Steve Premo is an enrolled member of the Mille Lacs Band of Ojibwe. His work can be seen in public spaces like the Mille Lacs and Hinkley Casinos, the Hinckley Fire Museum, and the Government and Health Care Centers.  He is a graphic designer for the Corporate Commission that runs the casinos.  He also creates fabric and carpet designs. Steve has been an important mentor to The Edge Center as it moves into the area of Native Artists.  Steve Premo’s work often includes dark, rich, colorful scenic views using light and shadow reminiscent of Rembrandt’s paintings.  He first saw Rembrandt’s work at the age of six, and it had a lasting impression. He studied art at the University of Minnesota, the Institute of American Indian Arts in Santa Fe, and taught art at the Heart of the Earth Survival School, an American Indian Movement charter school.  The Minneapolis Public Schools’ Indian Education Department recruited Premo to be its graphics artist.

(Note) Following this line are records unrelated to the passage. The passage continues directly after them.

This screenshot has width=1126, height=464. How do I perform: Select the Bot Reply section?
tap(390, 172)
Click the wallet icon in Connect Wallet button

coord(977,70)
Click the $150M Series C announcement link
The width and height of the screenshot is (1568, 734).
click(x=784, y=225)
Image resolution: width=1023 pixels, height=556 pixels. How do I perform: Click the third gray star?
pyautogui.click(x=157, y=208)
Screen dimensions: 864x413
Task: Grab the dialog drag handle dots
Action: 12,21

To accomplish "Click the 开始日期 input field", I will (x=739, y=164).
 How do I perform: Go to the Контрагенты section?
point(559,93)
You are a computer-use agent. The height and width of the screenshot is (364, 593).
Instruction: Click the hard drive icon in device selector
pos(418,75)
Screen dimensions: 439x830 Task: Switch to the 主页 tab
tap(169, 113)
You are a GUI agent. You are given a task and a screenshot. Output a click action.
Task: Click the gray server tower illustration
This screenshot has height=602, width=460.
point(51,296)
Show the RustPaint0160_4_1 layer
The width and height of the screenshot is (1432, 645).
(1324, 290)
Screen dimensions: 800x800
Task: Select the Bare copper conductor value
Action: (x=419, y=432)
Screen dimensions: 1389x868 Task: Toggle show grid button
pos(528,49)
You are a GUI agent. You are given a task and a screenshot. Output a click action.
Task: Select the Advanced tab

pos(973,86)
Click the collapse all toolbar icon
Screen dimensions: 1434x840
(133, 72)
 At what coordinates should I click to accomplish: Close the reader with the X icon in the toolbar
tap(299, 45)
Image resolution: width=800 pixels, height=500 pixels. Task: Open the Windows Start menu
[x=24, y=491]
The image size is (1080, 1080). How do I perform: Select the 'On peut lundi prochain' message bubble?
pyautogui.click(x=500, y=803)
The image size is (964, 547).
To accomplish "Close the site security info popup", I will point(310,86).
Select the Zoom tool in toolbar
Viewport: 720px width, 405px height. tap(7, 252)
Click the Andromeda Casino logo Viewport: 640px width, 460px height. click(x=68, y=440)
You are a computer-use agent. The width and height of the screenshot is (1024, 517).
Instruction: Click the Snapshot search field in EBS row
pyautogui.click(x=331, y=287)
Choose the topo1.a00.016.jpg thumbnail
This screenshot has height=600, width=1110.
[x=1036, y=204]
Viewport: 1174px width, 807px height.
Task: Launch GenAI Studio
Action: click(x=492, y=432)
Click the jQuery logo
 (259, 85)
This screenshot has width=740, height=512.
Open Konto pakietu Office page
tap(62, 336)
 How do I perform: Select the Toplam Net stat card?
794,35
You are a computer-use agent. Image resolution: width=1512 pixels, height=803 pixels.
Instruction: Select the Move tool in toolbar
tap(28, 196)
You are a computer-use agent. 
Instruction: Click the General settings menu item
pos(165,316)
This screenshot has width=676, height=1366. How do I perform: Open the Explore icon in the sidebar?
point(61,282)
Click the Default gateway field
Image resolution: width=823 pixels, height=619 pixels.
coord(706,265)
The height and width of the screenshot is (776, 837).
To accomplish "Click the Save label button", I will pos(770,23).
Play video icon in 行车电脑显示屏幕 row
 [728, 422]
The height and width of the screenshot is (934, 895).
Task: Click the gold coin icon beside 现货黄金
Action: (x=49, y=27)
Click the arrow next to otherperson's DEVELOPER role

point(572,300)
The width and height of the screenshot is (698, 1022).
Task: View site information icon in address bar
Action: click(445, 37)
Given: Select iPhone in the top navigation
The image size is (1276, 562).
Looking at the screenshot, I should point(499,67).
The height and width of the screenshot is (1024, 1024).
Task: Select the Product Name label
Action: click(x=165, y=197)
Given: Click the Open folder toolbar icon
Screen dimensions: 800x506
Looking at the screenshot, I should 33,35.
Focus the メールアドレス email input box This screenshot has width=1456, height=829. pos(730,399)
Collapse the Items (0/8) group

Delina White, Leech Lake Band of Ojibwe, is a traditional Anishinaabe / Ojibwe Woodland floral design beadwork artist, as well as the above mentioned dancer and choreographer.  She combines beads and fabric to make traditional attire and accessories. She learned how to make color coordinated patterns into beaded handbags from her grandmother Maggie King from Onigum, starting at age six. Her beadwork and appliqué designs are representative of the beautiful surroundings of the Great Lakes region.  Delina is a 2010 Bush Foundation Artist Fellow, and lives in the traditional village of Inger (Chachabaaning) on the Leech Lake Reservation.  Delina is also an old-style, Jingle-dress dancer. She has combined her experience and knowledge of Native American / First Nations dancing and singing in the powwow arena with her business sense and is the  manager and artistic director for the Great Anishinaabe Nation Drum & Dance group.

Ivy Vainio Photographs



Delina White Bead Work


Steve Premo Paintings Sketches


One of Steve Premo’s murals is at the Hinckley Fire Museum. It commemorates the great Hinckley Fire of 1894, which produced a firestorm that incinerated hundreds of square miles and killed more than 400 people. The mural shows the rescue of a family by a young Ojibwe woman. The rescuer was a Mille Lacs Band member and her full name was Mahkahdaygwon. Her English name was Katherine Wadena McDonnell.


Using her canoe, Mahkahdaygwon rescued the women and two children from the lake, sheltered, and fed them at her home and even made them moccasins because they lost their shoes. The rescue was during the day, but it was dark and smoky with fire threatening. One of the children was Frank Patrick who often told the story of the fire and his rescue at the Hinckley Fire Museum.  The cinder burned blanket is part of the museum collection. Read more at: http://news.minnesota.publicradio.org/features/199909/29_engerl_mural-m/

About that project, Steve Premo says, “There's a lot of misunderstanding between the two cultures. What interested me was trying to reach out from a band-member standpoint and give something to the community. One of the questions I keep asking is: ‘Why does great adversity have to show itself before two cultures come together?’ It shouldn't take a Hinckley Fire.”